(The task): Reproduce every one of the items below word for word, keeping each line unchanged.

(Data rows):
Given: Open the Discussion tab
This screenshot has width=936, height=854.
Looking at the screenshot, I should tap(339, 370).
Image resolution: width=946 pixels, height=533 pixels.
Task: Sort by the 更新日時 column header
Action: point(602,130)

(Final answer):
Given: Open the Discussion tab
This screenshot has width=936, height=854.
Looking at the screenshot, I should tap(339, 370).
Image resolution: width=946 pixels, height=533 pixels.
Task: Sort by the 更新日時 column header
Action: point(602,130)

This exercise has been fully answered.